:: Instruções ::
1. Resuma em menos palavras o parágrafo do discurso sobre Machado de Assis que começa com "Em Machado de Assis temos um largo feixe", conservando os fatos principais.
2. Retome o discurso sobre Machado de Assis e escreva a continuação a partir da última frase apresentada.

:: Texto citado ::
■ ■ ■ ■

Meu coração está em festa! Esse é o nosso 2º encontro do Café Literário Editora Filoczar, e dessa vez terei a honrar de falar do querido Bruxo do Cosme Velho, segue todo o discurso de hoje.
O russo Vladimir Nabokov (autor do famoso livro: Lolita) certa feita num dia de sol escaldante, enquanto lecionava numa Universidade dos Estados Unidos, sobre literatura russa, disse para seus alunos, indo para frente da cortina da sala de aula:
“Isso é Anton Tchekhov – e abriu
parcialmente a cortina. Abriu ela um pouco mais que a metade e disse: isso é
Liev Tolstói. E por fim, escancarou a cortina de vez, deixando os raios solares
irradiarem por toda a sala de aula e disse aos seus alunos: isso é
Dostoiévski!”
Comparo
Machado de Assis com esse último escritor russo que irradiou uma luz intensa na
sala de aula, ou seja, Dostoiévski. Ambos são clássicos universais da
literatura. Tanto isso é verdade que o famigerado crítico e ensaísta americano
Harold Bloom, ao se referir sobre o nosso Machado de Assis disse isso:
“Machado de Assis é uma espécie de milagre,
mais uma demonstração da autonomia do gênio literário quanto a fatores como
tempo e lugar, política e religião.”
E o
mesmo Bloom no livro “Gênio”, espécie
de súmula comentada dos cem maiores escritores de todos os tempos – não deixou
de fora o nosso Bruxo do Cosme Velho: Machado de Assis.
Em
Machado de Assis temos um largo feixe de múltiplas interpretações possíveis
sobre uma obra ainda hoje em
aberto. Essa é uma característica dos clássicos, como se
sabe. No caso de Machado, ele já se insinuava em sua época como gigante das
letras e viveu essa glória de ser reconhecido em vida por seus pares e crítica.

■ ■ ■ ■

:: Seção de dados ::
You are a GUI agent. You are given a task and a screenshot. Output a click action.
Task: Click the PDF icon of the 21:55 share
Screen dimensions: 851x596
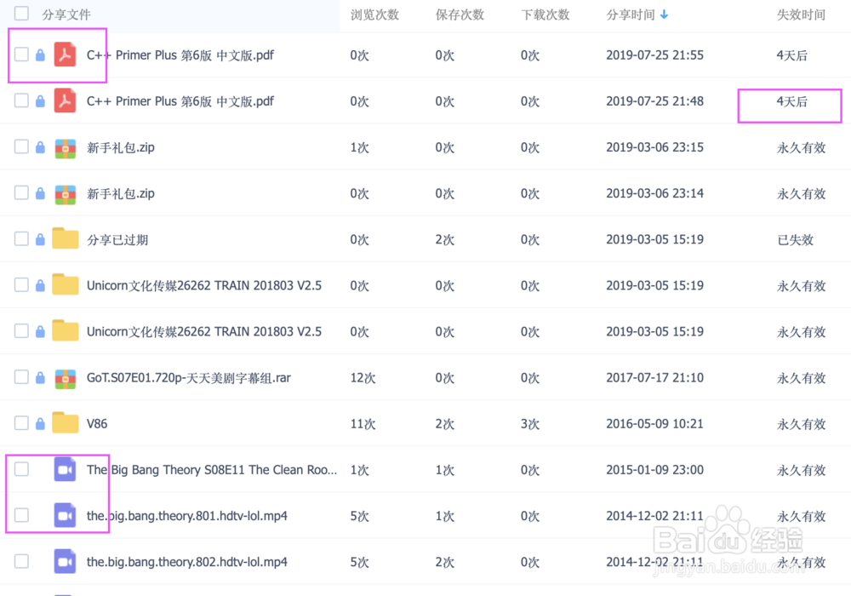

■ ■ ■ ■

:: Respostas do exercício ::
1. A obra de Machado de Assis admite muitas interpretações e continua aberta até hoje, traço próprio dos clássicos. Já em sua época ele despontava como gigante das letras e foi reconhecido em vida por seus pares e pela crítica.

2.
I – ONTEM
No
final de 1878, afastado do trabalho por causa de uma retinite no olho direito,
com problemas de indigestão, insônia e ataques epiléticos, Machado de Assis foi
cuidar da saúde em Nova
Friburgo , a 140 km do Rio de Janeiro.
Sua
estadia na montanha traria efeitos que não eram só físicos: em três meses,
ajudado pelo ar puro e por reflexões que vinha amadurecendo havia algum tempo,
o “Bruxo do Cosme Velho” recuperou as forças e iniciou a segunda fase de sua
carreira, que o transformaria no grande mestre de literatura brasileira em
todos os tempos.
Até
então, ele era autor dos romances: Ressurreição
(1872), A mão e a luva (1874), Helena (1876), e Iaiá Garcia (1878), todos
ainda tributários de uma estética romântica já decadente. Ao se instalar em um hotel, começa a ditar para sua mulher, Carolina, os capítulos que abrem Memórias póstumas de Brás Cubas (1881), sua
primeira obra-prima.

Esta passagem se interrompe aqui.